Marketing on Twitter

Read this article if: Your target audience is the tech-savvy millennial or gen-y age group.

An instant message (IM) is great because it has the immediacy of a phone call without the intrusiveness.  But what happens when everyone you know uses IM and wants to chat with you at the same time?  What if you want to tell everyone the same thing?  This is the problem millennials faced, until Twitter came along.

Twitter is sort of a party line for IM.  You receive a real-time, single feed of short messages (<160 characters), or “tweets”, that are the aggregation of all the people you are “following”.  You, in turn, have “followers” that receive all of your tweets.  The concept of followers allows for one way relationships (e.g. I follow Marc but he doesn’t follow me.)  For this reason, it is often referred to as micro-blogging.  Twitter does allow for “directs” (tweets sent to a single person) and “replies” to allow for private messages.  Users of Twitter can receive updates through the Twitter.com web site but typically receive their messages via SMS to their mobile phones or use a desktop client like Twhirl.

Twitter can be used as a marketing tool very similar to a blog.  Push out the right stream of messages and you’ll build a loyal set of followers who covet your messages and share them with friends.  Push out stale, corporate-sounding notes and you’ll be talking to yourself.

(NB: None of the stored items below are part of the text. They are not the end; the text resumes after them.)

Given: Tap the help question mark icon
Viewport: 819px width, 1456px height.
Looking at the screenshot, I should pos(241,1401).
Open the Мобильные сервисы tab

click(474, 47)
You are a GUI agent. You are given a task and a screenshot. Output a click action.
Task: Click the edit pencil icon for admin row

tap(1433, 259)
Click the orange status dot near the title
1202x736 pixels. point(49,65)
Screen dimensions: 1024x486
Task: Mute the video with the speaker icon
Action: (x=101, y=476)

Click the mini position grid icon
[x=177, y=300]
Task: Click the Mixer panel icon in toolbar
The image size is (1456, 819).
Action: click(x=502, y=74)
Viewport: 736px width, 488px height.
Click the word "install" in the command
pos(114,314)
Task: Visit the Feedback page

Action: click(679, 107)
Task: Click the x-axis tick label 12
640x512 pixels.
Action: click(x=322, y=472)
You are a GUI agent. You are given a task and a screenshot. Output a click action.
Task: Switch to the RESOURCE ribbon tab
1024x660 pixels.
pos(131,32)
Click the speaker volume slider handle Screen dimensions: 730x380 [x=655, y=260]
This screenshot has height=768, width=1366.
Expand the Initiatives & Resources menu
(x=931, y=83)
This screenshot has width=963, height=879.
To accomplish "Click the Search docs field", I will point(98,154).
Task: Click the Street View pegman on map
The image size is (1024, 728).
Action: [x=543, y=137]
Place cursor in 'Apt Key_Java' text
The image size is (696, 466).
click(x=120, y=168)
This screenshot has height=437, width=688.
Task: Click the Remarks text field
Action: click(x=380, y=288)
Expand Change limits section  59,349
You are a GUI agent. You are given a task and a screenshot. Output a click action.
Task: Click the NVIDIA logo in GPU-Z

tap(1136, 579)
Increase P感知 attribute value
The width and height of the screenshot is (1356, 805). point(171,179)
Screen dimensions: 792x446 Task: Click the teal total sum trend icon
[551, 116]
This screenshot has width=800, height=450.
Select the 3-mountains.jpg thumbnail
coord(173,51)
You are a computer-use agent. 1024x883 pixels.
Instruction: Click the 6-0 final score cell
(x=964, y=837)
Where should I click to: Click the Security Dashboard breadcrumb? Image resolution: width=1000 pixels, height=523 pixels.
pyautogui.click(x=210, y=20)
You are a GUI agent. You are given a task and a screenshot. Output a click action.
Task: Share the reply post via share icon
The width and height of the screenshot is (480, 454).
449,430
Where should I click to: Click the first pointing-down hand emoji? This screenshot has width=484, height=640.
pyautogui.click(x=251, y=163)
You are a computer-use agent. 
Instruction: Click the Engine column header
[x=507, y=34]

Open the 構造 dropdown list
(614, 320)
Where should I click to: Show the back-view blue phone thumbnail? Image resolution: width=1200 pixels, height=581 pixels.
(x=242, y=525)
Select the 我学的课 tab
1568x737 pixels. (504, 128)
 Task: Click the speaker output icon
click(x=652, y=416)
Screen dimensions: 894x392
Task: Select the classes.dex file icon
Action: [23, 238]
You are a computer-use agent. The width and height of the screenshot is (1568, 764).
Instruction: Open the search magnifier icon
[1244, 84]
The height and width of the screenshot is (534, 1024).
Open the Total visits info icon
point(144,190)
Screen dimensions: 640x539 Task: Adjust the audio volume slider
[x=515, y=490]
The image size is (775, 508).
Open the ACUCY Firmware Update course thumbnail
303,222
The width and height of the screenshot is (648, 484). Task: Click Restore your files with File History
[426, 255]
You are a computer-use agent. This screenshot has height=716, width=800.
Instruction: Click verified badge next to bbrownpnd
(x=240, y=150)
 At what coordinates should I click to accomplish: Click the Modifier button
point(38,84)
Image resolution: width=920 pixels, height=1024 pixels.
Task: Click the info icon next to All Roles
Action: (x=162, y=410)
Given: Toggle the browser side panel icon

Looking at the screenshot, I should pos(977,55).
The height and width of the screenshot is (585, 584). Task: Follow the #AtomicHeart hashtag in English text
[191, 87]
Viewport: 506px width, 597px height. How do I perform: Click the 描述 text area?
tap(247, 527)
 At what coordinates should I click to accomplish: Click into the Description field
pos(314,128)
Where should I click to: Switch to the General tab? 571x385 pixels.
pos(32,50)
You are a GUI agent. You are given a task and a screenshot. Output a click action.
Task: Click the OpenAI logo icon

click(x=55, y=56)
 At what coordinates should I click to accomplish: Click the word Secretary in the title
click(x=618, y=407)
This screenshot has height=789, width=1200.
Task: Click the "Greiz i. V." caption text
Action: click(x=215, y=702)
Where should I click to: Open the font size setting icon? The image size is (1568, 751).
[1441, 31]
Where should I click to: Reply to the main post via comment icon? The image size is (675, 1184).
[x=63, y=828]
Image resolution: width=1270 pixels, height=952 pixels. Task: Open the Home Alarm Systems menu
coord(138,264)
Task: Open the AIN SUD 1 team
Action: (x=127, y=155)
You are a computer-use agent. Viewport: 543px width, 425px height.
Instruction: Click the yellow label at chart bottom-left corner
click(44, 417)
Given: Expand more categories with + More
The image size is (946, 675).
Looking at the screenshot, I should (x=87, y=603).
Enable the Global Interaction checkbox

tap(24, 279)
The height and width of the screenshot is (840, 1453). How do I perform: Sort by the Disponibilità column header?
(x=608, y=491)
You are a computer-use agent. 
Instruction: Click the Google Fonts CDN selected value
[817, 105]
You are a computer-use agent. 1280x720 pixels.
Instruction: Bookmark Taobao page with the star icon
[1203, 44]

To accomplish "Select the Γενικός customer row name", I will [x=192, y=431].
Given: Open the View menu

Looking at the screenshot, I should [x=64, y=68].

Create an account at Twitter.com and use these ideas to kick-start your millennial marketing program:

  • Give people a reason to follow you. Announce news and special event notices BEFORE it hits your web site.  Offer deals only available to followers.
  • Promote your Twitter feed on your web site. Show the last few tweets on your corporate web site.  There are plugins to do this automatically, or access via Twitter’s API.
  • Follow people in your target audience. A lot of people will follow you back.  Use this info to find out what your target audience is really talking about.